But Saxena cautioned that this discretion under Article 32 has become increasingly inconsistent.
“The problem with 32 is that it is discretionary… In some cases where there are multi-crore scams or in free speech cases where the court feels tremendous prejudice to the accused, it may designate one court, say Bombay or Delhi, to carry out everything,” he said.
“But then let’s also look at the flip side: if someone living in Chhattisgarh files an FIR, is it fair to make them travel to Delhi to give a deposition?”
He pointed out that such consolidations start resembling transfers of criminal proceedings, something strictly governed by Section 406 of the CrPC.

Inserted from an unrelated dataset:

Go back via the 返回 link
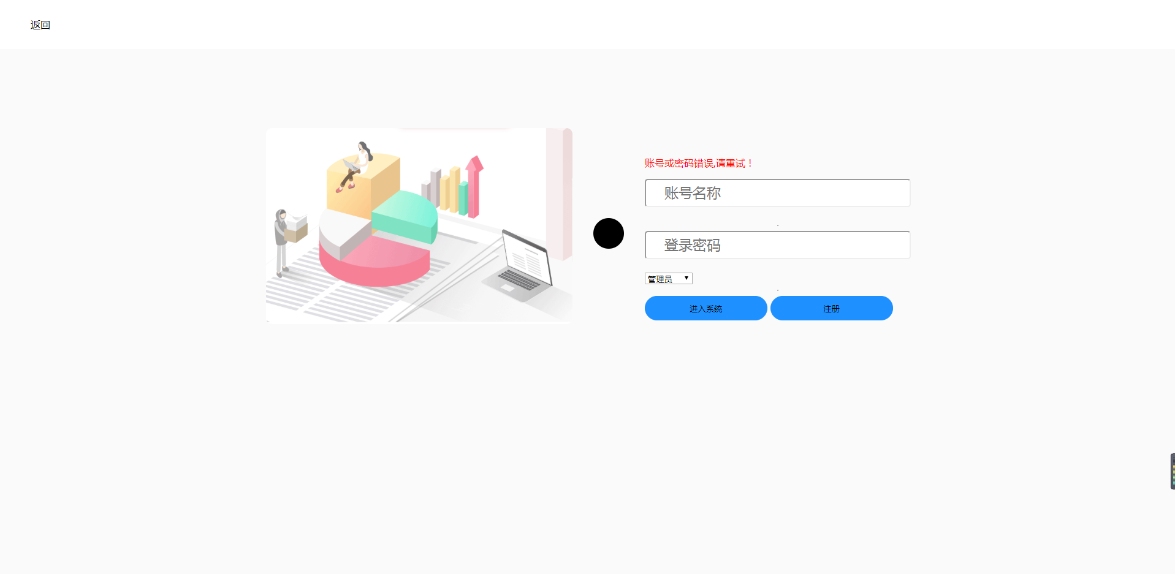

A transfer, he said, is justified only in exceptional circumstances, such as complete loss of faith in the local police or courts.
“The threshold is far higher than civil proceedings,” Saxena said.
The issue of witnesses
Criminal transfers have to take into account that trials rely heavily on witnesses, who cannot be expected to travel across the country, often facing language barriers that disrupt both examination and the judge’s ability to intervene meaningfully.

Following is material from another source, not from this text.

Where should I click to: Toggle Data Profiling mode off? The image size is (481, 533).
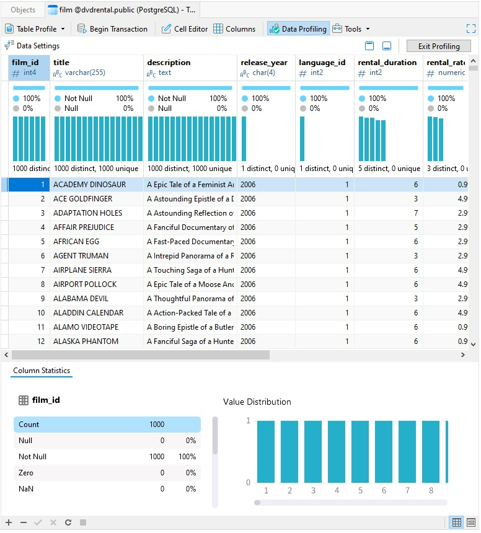coord(298,29)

Saxena said the tension was especially acute in free speech and defamation matters, where a single article or remark could lead to dozens of FIRs in different states, sometimes triggered by translated versions of the original content.

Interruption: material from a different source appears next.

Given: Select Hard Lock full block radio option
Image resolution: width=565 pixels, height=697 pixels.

“That must not result in a defamation or hate-speech scenario,” he cautioned.
On possible safeguards, Saxena suggested that the stage of investigation should matter.
Stage of investigation
“If the FIRs are fresh, nascent, and no substantive progress has been made… then by all means, transfer it then and there, keeping in mind similarity of accused and other safeguards,” he said.
But where charge sheets have been filed or trials have begun, “courts must examine with greater scrutiny” whether consolidation would undermine fairness, especially in cases involving witnesses who speak only regional languages.
In such situations, he said, consolidation can be prejudicial both to accused persons, who may not understand proceedings or witness testimony, and to complainants and witnesses, whose ability to participate meaningfully is compromised.
The task for courts, therefore, is to “carve out a midway” that balances the accused’s right to a fair trial with the need for an effective prosecution.
“In many defamation and hate-speech matters, multiple FIRs arise out of translated versions. The man did not even say those words,” Saxena added. “Probably AI. Google translates.”